National Board Certification for Teachers (NBPTS), why I went through the process and how it changed me
Who I was ..
At the ripe age of 25, I had finished my masters in educational administration and had been teaching for several years. I graduated college shortly before my 22 birthday and promptly found a dream job that I was expecting to be in for another 10 years. Starting out teaching as a math specialist made me change what I thought my goals were and who i wanted to become. For awhile I thought I wanted to be an administrator. I might still want to be one but at this point I haven't decided who I am yet, after all i am only 32. I finished my masters degree and decided I needed another challenge because I didn't feel like anyone was going to hire a fresh faced 25 yr old to be their principal. So with very little thought I applied for Illinois stipend and quickly found myself a NBPTS candidate. I didn't know anyone with this certification and looking back I have no idea what I was getting myself into.
Have you ever heard of National Board Certified Teachers?
The box arrives ....
The very small but very powerful box arrived at my house. I open it and quickly realized, what have I gotten myself into? With very little guidance I began my journey into a world that would not only change me, but my students, my teaching, and my world.
The first 6 months after the box arrived I was completely on my own. I had little support from a school district that knew nothing about the process and less support from others around me that didn't understand why I would do this. I have always been a little too motivated for my own good.
I finally did find a group of teachers that were working on the process and attended several of the cohort meetings, always feeling like an outsider. They were not very welcoming to say the least. It was a group mostly made up of teachers from one school and everyone was at least 10 years older than me. I did get a good read on the direction I was headed and saw I great deal of what I was working on was high caliber material.
Before I became a NBPTS candidate.
I didn't take time to reflect on my lessons and think about what could be done differently depending on the needs of the students. I took the curriculum for what it was cut and dry. I didn't differentiate in the correct way. I didn't analyze and over analyze what my students needed. My students failures only belonged to them, I didn't take responsibility for my students learning. The modifications I made were a guessing game without a true understanding of why I was making the modification or how it affected the child both academically and social/emotionally.
A New Way of Thinking
Teaching is all about the data. I am a math teacher so this made sense to me a long time before it made sense to the people I worked with. Data drives my teaching. Data is about the students. This is not about teaching to the test or making sure the students do well on the standardized tests. This is about assessing informally and formally with in the classroom and actually using that data to learn about the students and to drive the lessons based on that data.
I teach my students only what they didn't know. After I started creating better assessments and seeing what my students needed and what they didn't it changed what I needed to teach. I was surprised by what my students knew and sometimes by what they didn't know. When my students struggled it became a challenge to me to see how I could meet their needs and what I needed to change to reach their learning needs. My perspective on teaching changed and how I wanted to be seen by my students changed.
I became a true partner with the parents. My communication with them became a joy instead of the fear I had once felt about a parents contacting me.
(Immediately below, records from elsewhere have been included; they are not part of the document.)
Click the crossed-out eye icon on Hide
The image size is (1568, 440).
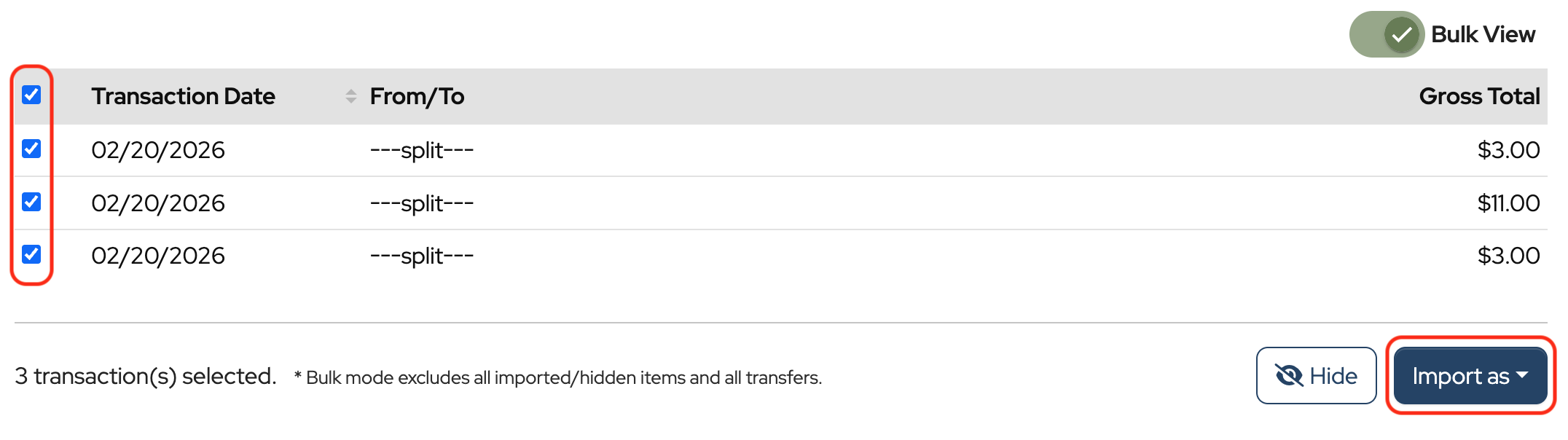point(1288,376)
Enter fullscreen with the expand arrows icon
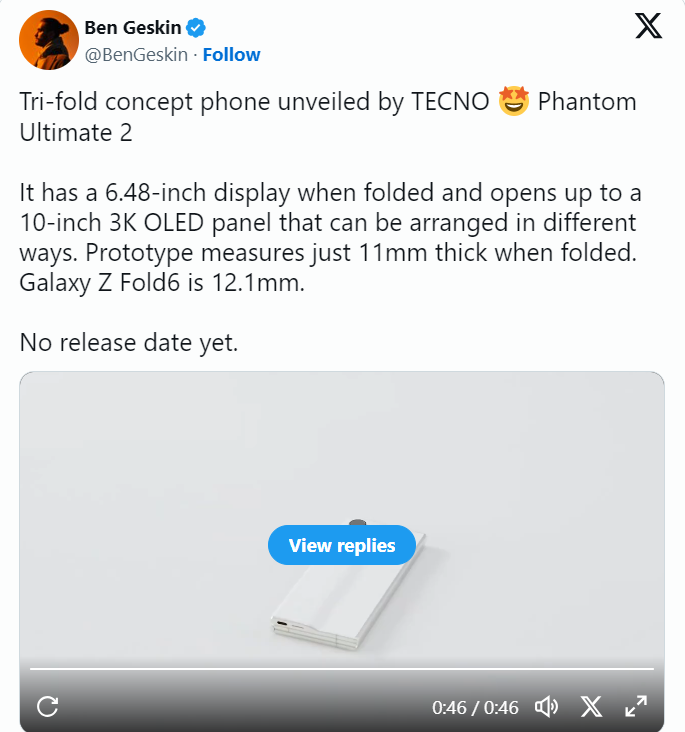The width and height of the screenshot is (685, 732). point(636,707)
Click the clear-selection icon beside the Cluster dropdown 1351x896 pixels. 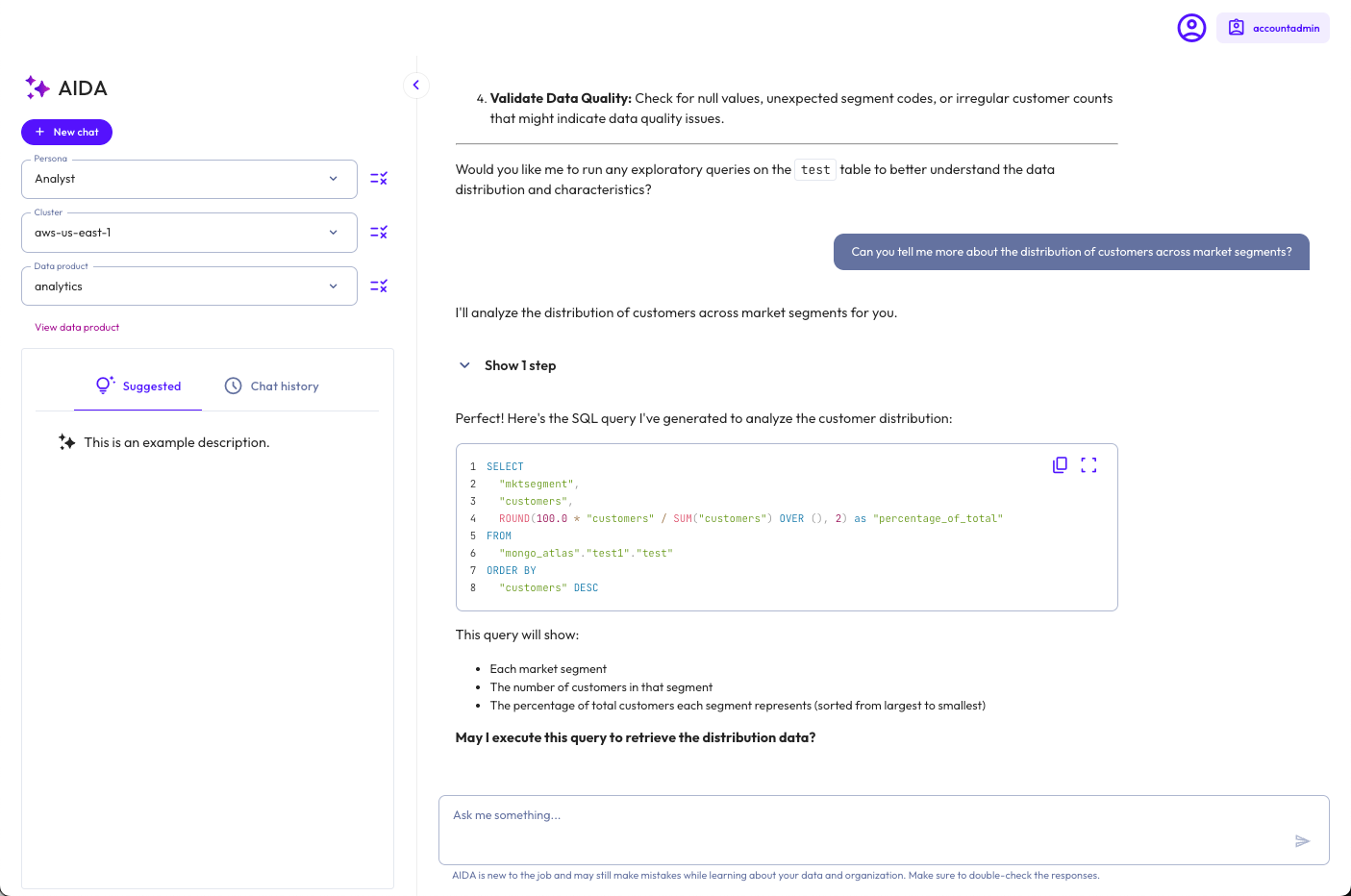pos(379,232)
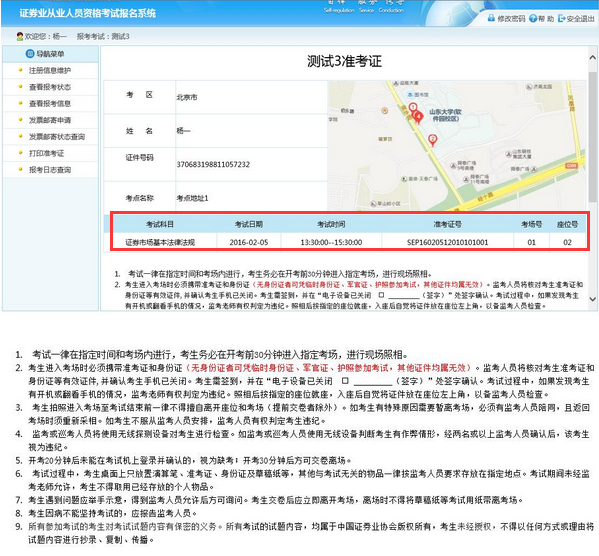Click the scroll down arrow of admission panel
Image resolution: width=599 pixels, height=556 pixels.
(592, 299)
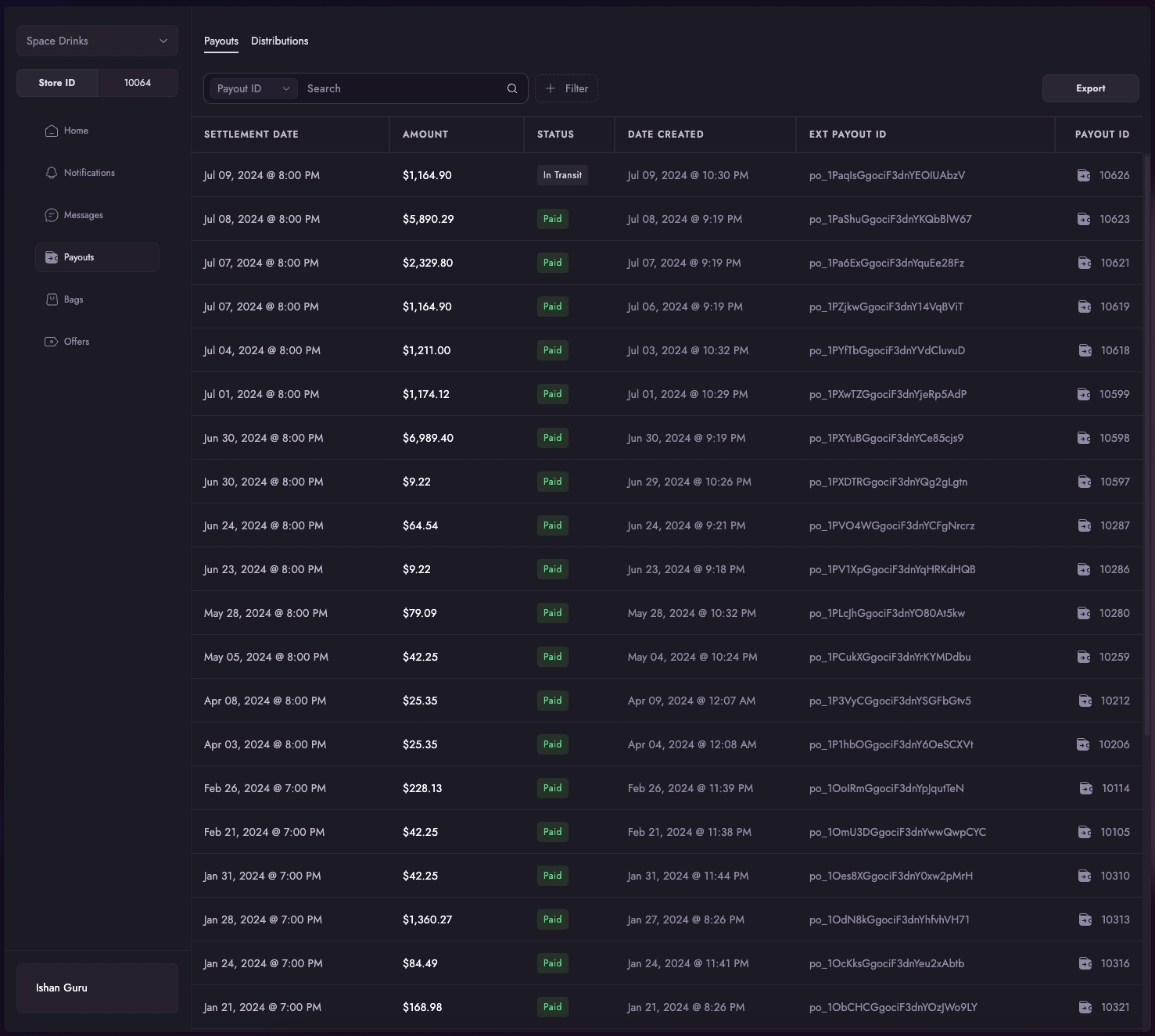This screenshot has width=1155, height=1036.
Task: Click the table's vertical scrollbar
Action: (x=1147, y=446)
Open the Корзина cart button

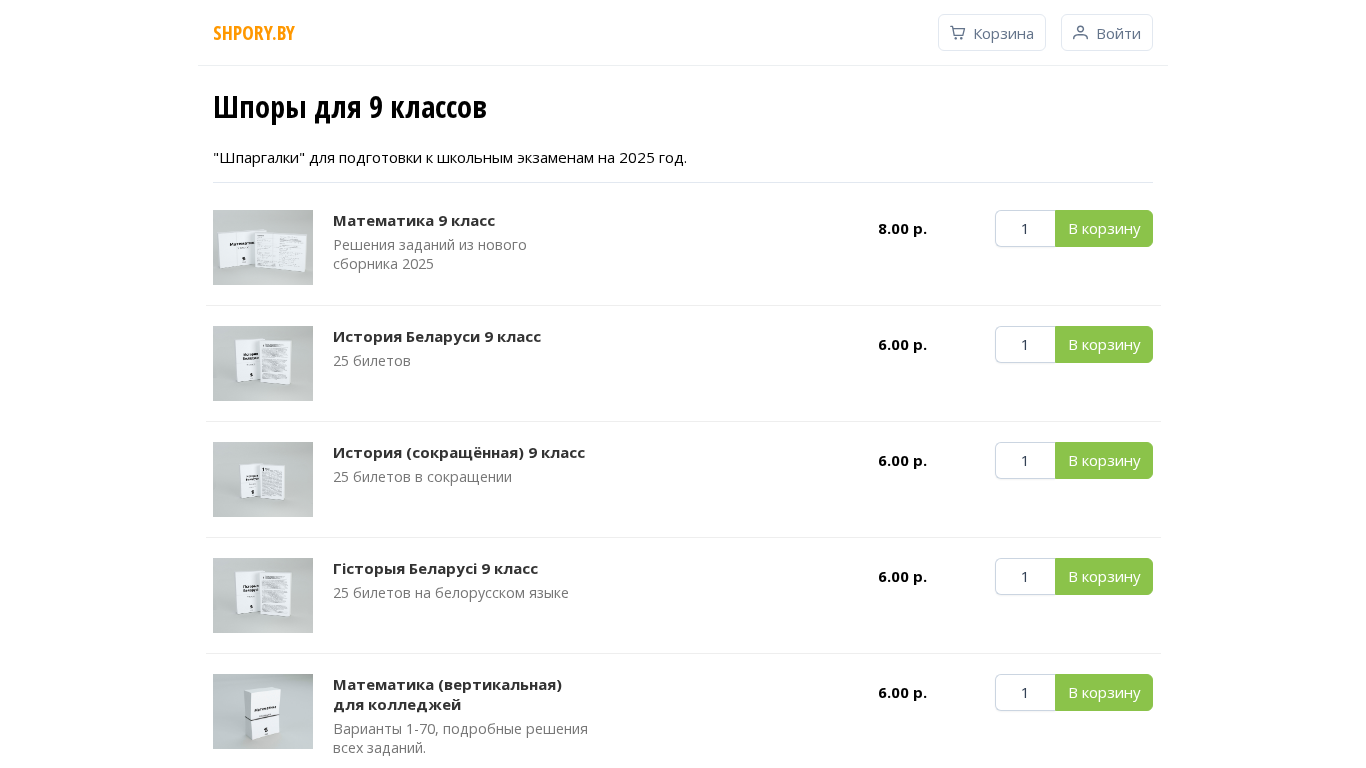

I looked forward to parent teacher conferences because by the time November came around I knew the parents, we had a plan, and there were very few lingering issues that needed to be dealt with.
I knew my students better than I ever had before. I was invested in their learning and success in a way I never knew possible.
Full Disclosure
It was not an easy process. I did not pass the first year, in fact I missed certifying by 2 points. It was a wake up call that I wasn't doing enough and that I needed to do more. When I looked over my scores that year I realized that my teaching was more than NBPTS quality by that youngness got to me. I didn't have the experience and knowledge to articulate my professional development and how it helped my students and created a community. The next year was all about focus on my professional development and using it to directly impact the learning of my students.
When I finally saw the screen that said congratulations after the second year I knew that I still had to continually create myself into a better teacher but now I knew how and had the skills and knowledge to help my students.
It hasn't always been easy because I challenge other teachers to look at their own teaching. I am still younger than most NBCT's and younger than most of the teachers I work with. My certification has taken me to jobs I hadn't dreamed of and lead me to places i never thought I would be. Both good and bad. Being confident in my teaching and knowing that I am always working for what is best for my students doesn't alway align with the plan of others. I have learned that I will continue to be a great teacher and have faith that this is what the process is about. it is about making yourself over into the best possible teacher you can be and than pushing you 10 feet farther.
I did this for my students both past, present, and future. I am the future of teaching. I am NBCT.